C'est alors qu'il s'aperçut de la présence de Tom qui semblait à la fois amusé et intrigué par la situation. Dès qu'il le vit, le petit retrouva toute sa timidité et fixa ses yeux sur le bas de la porte. L'adulte le dévisagea quelques secondes avant d'aller se positionner devant la porte, une main sur le fer froid.

- Quel est ton prénom, petit ? s'enquit-il brusquement, rompant le silence.

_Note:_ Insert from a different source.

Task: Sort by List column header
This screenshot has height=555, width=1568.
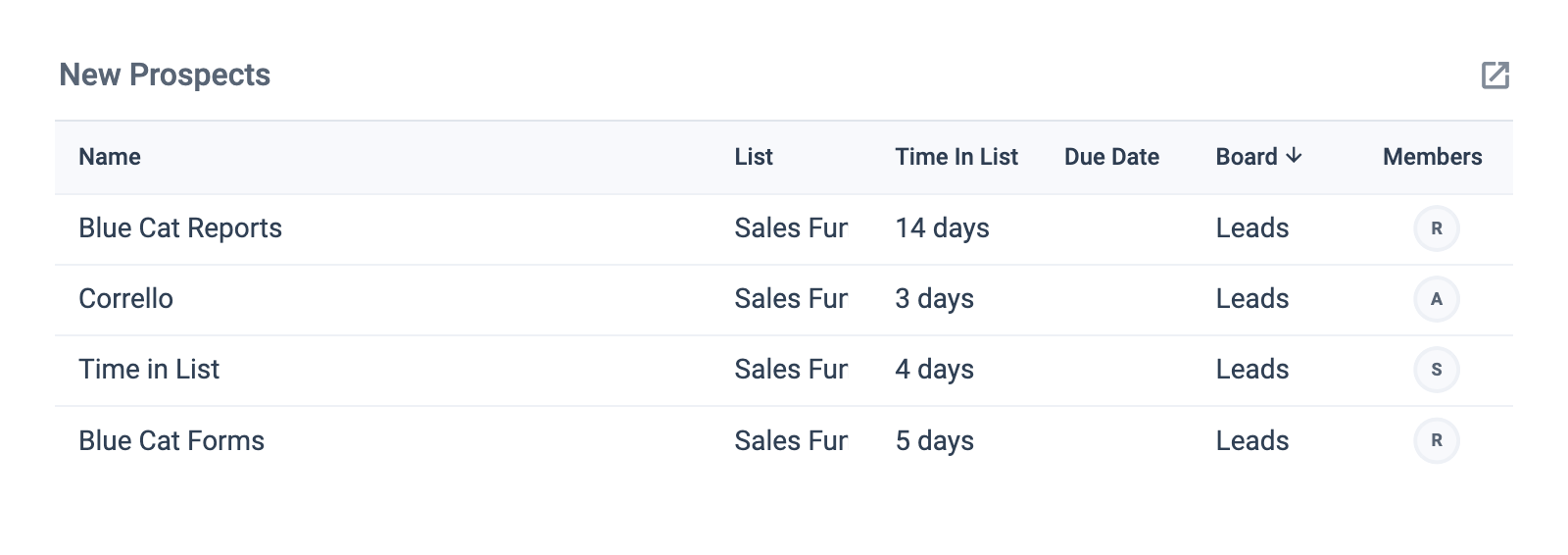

L'interpellé se tortilla sur place et répondit un « Je ne sais pas » presque inaudible. Hochant la tête, Tom s'en retourna aussitôt, posant un dernier regard sur les curieuses écailles du gamin.

- Attendez ! appela ce dernier d'un ton désespéré. Je… Je suis enfermé…

- Je sais, répondit aussitôt le jeune homme. Mais tu es plus en sécurité ici qu'ailleurs. Demain, j'irai chercher de quoi te loger plus confortablement. En attendant, voici de quoi te couvrir, ajouta-t-il en lui tendant sa veste épaisse, bien que couverte de poussière. Tu peux la garder pour la nuit.

A ces mots, il tourna les talons et s'enfonça dans la nuit.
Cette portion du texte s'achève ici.